4. Preparation of a soybean developmental ontology and inclusion into SoyBase. The ability to accurately describe soybean growth and development is critical to the information translation between soybean molecular geneticists and plant breeders. Both groups need a common terminology that uses biologically important concepts to connect these two views of the soybean. Applying a numerical labeling system used previously by model plant researchers, ARS scientists at Ames, Iowa have constructed a preliminary vocabulary to describe the development of soybean plants. This activity has produced an ontology that covers the growth and development of both vegetative and reproductive components of a soybean plant. The ontology currently is composed of approximately 1000 terms in SoyBase, and which have been submitted to the Plant Ontology Consortium. This controlled vocabulary will be important in associating genetically mapped traits (i.e., QTL) with genes identified in the genome sequence. The ability to translate soybean trait differences between molecular researchers and field observers is critical for the improvement of the US soybean germplasm collection, both private and public.

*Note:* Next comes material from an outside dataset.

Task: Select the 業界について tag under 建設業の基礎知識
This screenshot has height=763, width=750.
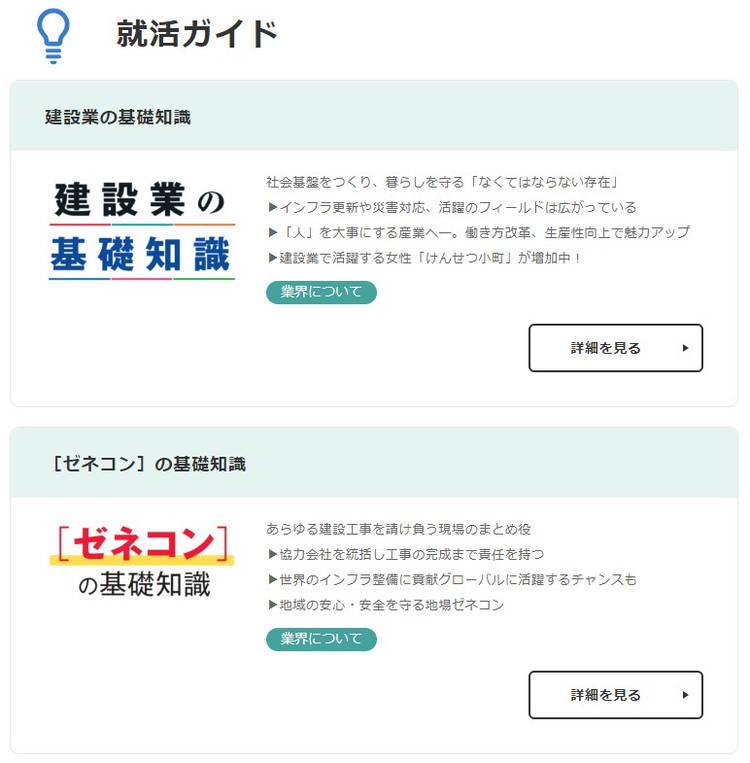Action: point(321,292)
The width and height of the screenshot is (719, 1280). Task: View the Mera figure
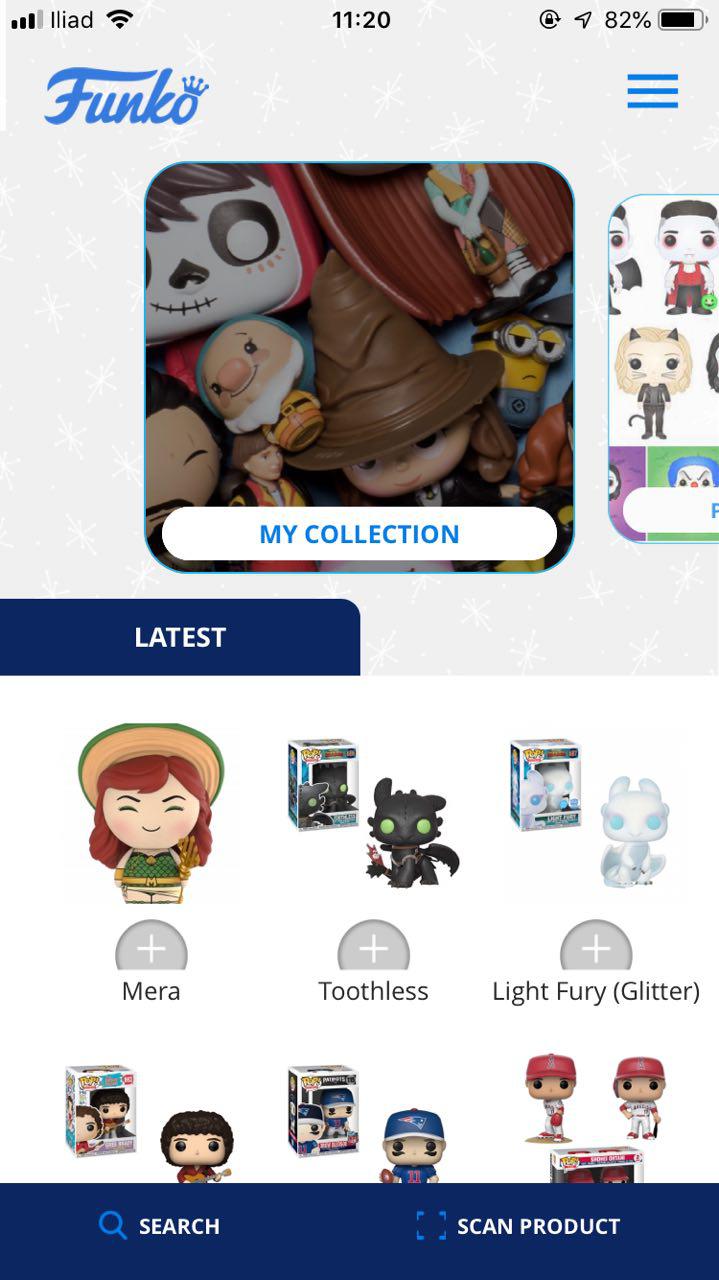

5. Completion and description of the soybean genome sequence assembly. The sequencing and assembly of the soybean genome sequence was a very large, multiagency effort. The ARS Corn Insects and Crop Genomics Research Unit used markers, developed with other ARS-BARC researchers, as well as novel computational methods, to integrate sequence assemblies generated by the Department of Energy-Joint Genome Institute sequencing group, into full chromosome-scale assemblies. The resulting 950 million letters of DNA sequence, in 20 chromosomes, contains more than 46 thousand predicted and at least partially validated genes, as well as the codes that describe how those genes are used in the plant. The genome sequence was made publically available in October, 2008, at http://soybase.org. There, a genome browser displays features of interest on the chromosomes, including genetic markers, gene boundaries, and locations of related sequences from other legume crops (such as pea, common bean, cow pea, and peanut). Genetic markers are also linked to the genetic maps in the Soybean Breeder's Toolbox, where the locations of many agronomic traits are associated with the markers. The impact of the assembled, annotated genome of soybean will be enormous, as it contains every gene and regulatory sequence used in the plant's development. The genome sequence is expected to dramatically speed progress in identifying the basis for many important traits. Already, researchers have used the genome sequence to identify genes involved in disease resistance (including Asian Soybean Rust), nutrition (including the "phytate" anti-nutritive compound), and protein and oil production.